**INSTRUCTIONS TO FOLLOW:** What is needed here is an exact copy of all the records below.

**SOURCE INFORMATION:**
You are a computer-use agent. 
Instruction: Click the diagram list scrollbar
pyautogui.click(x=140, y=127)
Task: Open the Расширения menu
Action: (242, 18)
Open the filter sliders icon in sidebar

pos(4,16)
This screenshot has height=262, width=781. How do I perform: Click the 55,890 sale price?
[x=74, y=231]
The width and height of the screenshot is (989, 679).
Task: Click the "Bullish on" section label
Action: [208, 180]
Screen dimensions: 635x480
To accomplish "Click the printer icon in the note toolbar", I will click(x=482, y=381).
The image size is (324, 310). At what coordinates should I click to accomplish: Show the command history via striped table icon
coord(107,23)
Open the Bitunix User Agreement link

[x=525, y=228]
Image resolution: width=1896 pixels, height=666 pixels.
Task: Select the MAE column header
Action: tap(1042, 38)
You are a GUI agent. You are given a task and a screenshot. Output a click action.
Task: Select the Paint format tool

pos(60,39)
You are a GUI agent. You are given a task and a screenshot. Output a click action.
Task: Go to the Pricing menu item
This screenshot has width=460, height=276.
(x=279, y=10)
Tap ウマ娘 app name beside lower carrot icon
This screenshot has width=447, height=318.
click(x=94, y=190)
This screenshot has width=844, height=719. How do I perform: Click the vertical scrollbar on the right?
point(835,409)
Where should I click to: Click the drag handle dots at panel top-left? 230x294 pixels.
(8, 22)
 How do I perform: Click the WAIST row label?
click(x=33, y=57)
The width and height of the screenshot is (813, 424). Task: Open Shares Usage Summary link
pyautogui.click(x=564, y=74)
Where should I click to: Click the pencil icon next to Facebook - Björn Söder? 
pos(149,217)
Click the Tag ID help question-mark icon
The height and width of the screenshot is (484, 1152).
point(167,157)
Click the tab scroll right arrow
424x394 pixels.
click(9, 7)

**ANSWER TO THE PROBLEM:**
You are a computer-use agent. 
Instruction: Click the diagram list scrollbar
pyautogui.click(x=140, y=127)
Task: Open the Расширения menu
Action: (242, 18)
Open the filter sliders icon in sidebar

pos(4,16)
This screenshot has height=262, width=781. How do I perform: Click the 55,890 sale price?
[x=74, y=231]
The width and height of the screenshot is (989, 679).
Task: Click the "Bullish on" section label
Action: [208, 180]
Screen dimensions: 635x480
To accomplish "Click the printer icon in the note toolbar", I will click(x=482, y=381).
The image size is (324, 310). At what coordinates should I click to accomplish: Show the command history via striped table icon
coord(107,23)
Open the Bitunix User Agreement link

[x=525, y=228]
Image resolution: width=1896 pixels, height=666 pixels.
Task: Select the MAE column header
Action: tap(1042, 38)
You are a GUI agent. You are given a task and a screenshot. Output a click action.
Task: Select the Paint format tool

pos(60,39)
You are a GUI agent. You are given a task and a screenshot. Output a click action.
Task: Go to the Pricing menu item
This screenshot has width=460, height=276.
(x=279, y=10)
Tap ウマ娘 app name beside lower carrot icon
This screenshot has width=447, height=318.
click(x=94, y=190)
This screenshot has width=844, height=719. How do I perform: Click the vertical scrollbar on the right?
point(835,409)
Where should I click to: Click the drag handle dots at panel top-left? 230x294 pixels.
(8, 22)
 How do I perform: Click the WAIST row label?
click(x=33, y=57)
The width and height of the screenshot is (813, 424). Task: Open Shares Usage Summary link
pyautogui.click(x=564, y=74)
Where should I click to: Click the pencil icon next to Facebook - Björn Söder? 
pos(149,217)
Click the Tag ID help question-mark icon
The height and width of the screenshot is (484, 1152).
point(167,157)
Click the tab scroll right arrow
424x394 pixels.
click(9, 7)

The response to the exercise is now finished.